Driving with a phone up to your ear could result in a $50 fine on first offense. That would jump to $275 for future violations. Znajda said it would be up to an officer's discretion whether to issue a citation.

She doesn't expect the law to require any additional staffing locally. The department already deploys a couple officers to watch for traffic violations, she noted.

"It would just be something additionally to look for," Znajda said.

Minnesota already has a ban on texting while driving, but the new law will prohibit having a phone in hand under any circumstances, except for emergency situations. That change will actually make the law "much easier for law enforcement to enforce," said Mike Hanson, director of Minnesota's Office of Traffic Safety.

Though the new law won't officially take effect until August, Hanson urged Minnesotans to make arrangements immediately. That could involve simply changing behaviors or looking into available hands-free options.

"The time to do that is right now," Hanson said. "Figure out what your option is and make that part of your communication if you need to use that electronic device while you're driving."

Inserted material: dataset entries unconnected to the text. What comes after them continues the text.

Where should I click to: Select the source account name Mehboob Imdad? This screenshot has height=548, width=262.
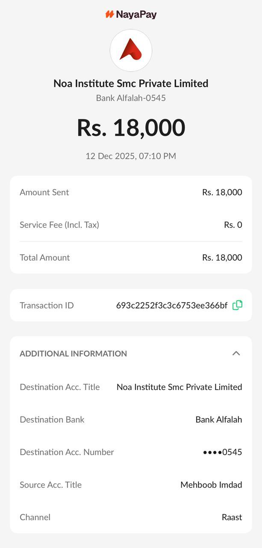(211, 485)
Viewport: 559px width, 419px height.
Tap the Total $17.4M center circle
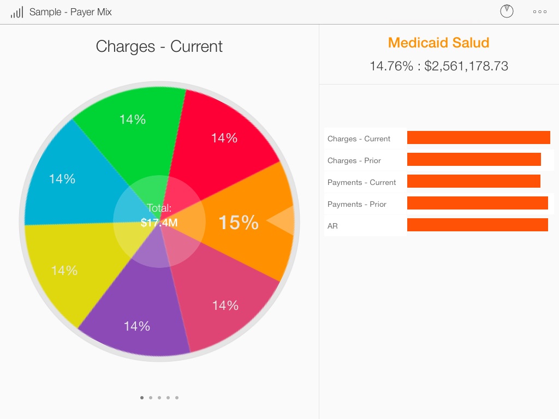159,216
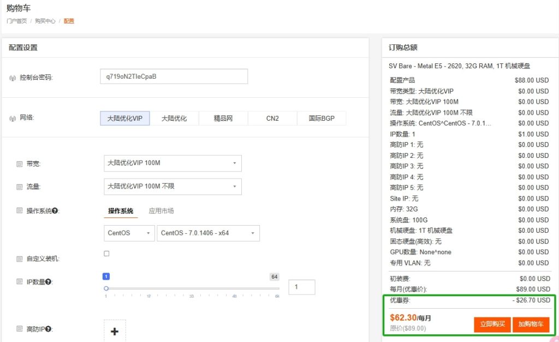Screen dimensions: 559x342
Task: Click the question mark icon beside IP数量
Action: coord(49,281)
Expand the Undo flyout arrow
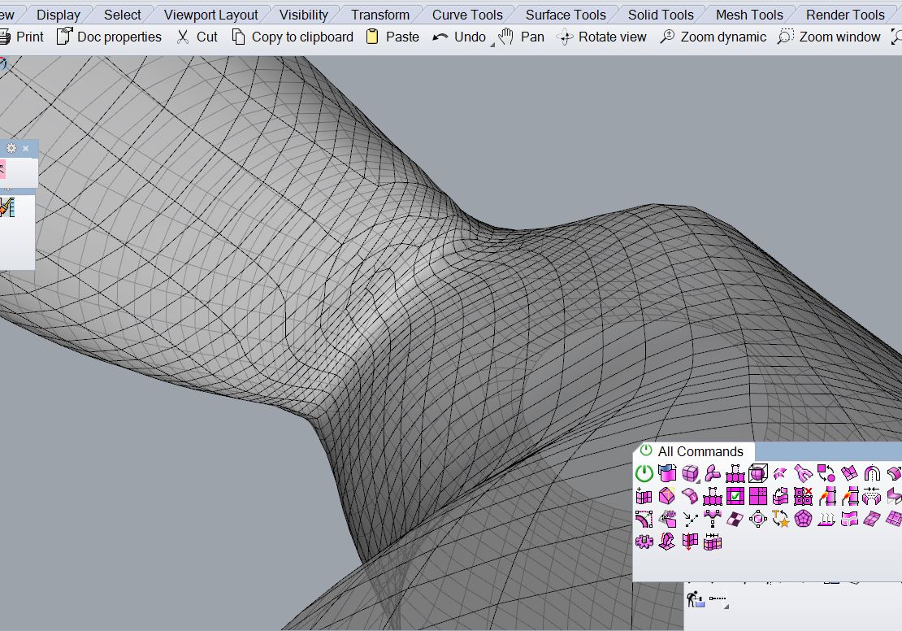This screenshot has width=902, height=631. point(492,45)
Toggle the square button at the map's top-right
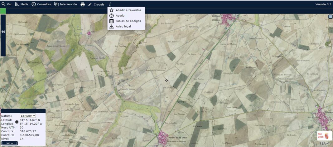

Meanwhile, Mike Norland, chief deputy with the Polk County Sheriff's Office, said he doesn't think the law will require "any changes as far as how we do business."

He noted that the sheriff's office already performs "waves" to check for folks texting and driving. Norland said it was still too early to know if officers will perform additional waves to catch drivers with phones up to their ears.

Dick Wittenberg, chief of the Thief River Falls Police Department, said his staff will "have to adapt to changes in the new law," though he wasn't sure what those would look like quite yet.

"We'll have to wait and see on how we enforce it," he said.

Wittenberg said his department hasn't yet received any guidance from the state on enforcing the new law.

State Sen. Mark Johnson, R-East Grand Forks, voted against the version of the bill that was signed into law. He felt Senate Bill 91 - the version of the law that passed - was overly broad and took away individuals' own judgment.

"Most people, if they're responsible, can be talking on their phone and still driving," said Johnson. In "our neck of the woods," folks can often take a quick call while driving away from their job site or farm without issue, he said.

Johnson supported an alternative version of the law -Senate Bill 75 - that would have allowed drivers to talk on the phone using their hands. But if motorists behaved in a negligent manner that results in injuries or deaths, there would be harsh consequences, Johnson said.

He also said the new law doesn't include as comprehensive an education piece as the version he supported. SB 75 would have required driver's ed programs to cover distracted driving.

"The other thing I didn't like about (the law) is it really didn't do a lot for education," Johnson said. "I think we need to have more education."

State Rep. Debra Kiel, R-Crookston, also voted against the hands-free device law.

"While I do not want anybody hurt by distracted driving, I have a hard time with government creeping into every part of our lives," she told the Herald. "We need to be responsible. We need to accept responsibility when we sit behind the driver's wheel. ... It is your job to be responsible. Now we're making government police what we're doing in our car."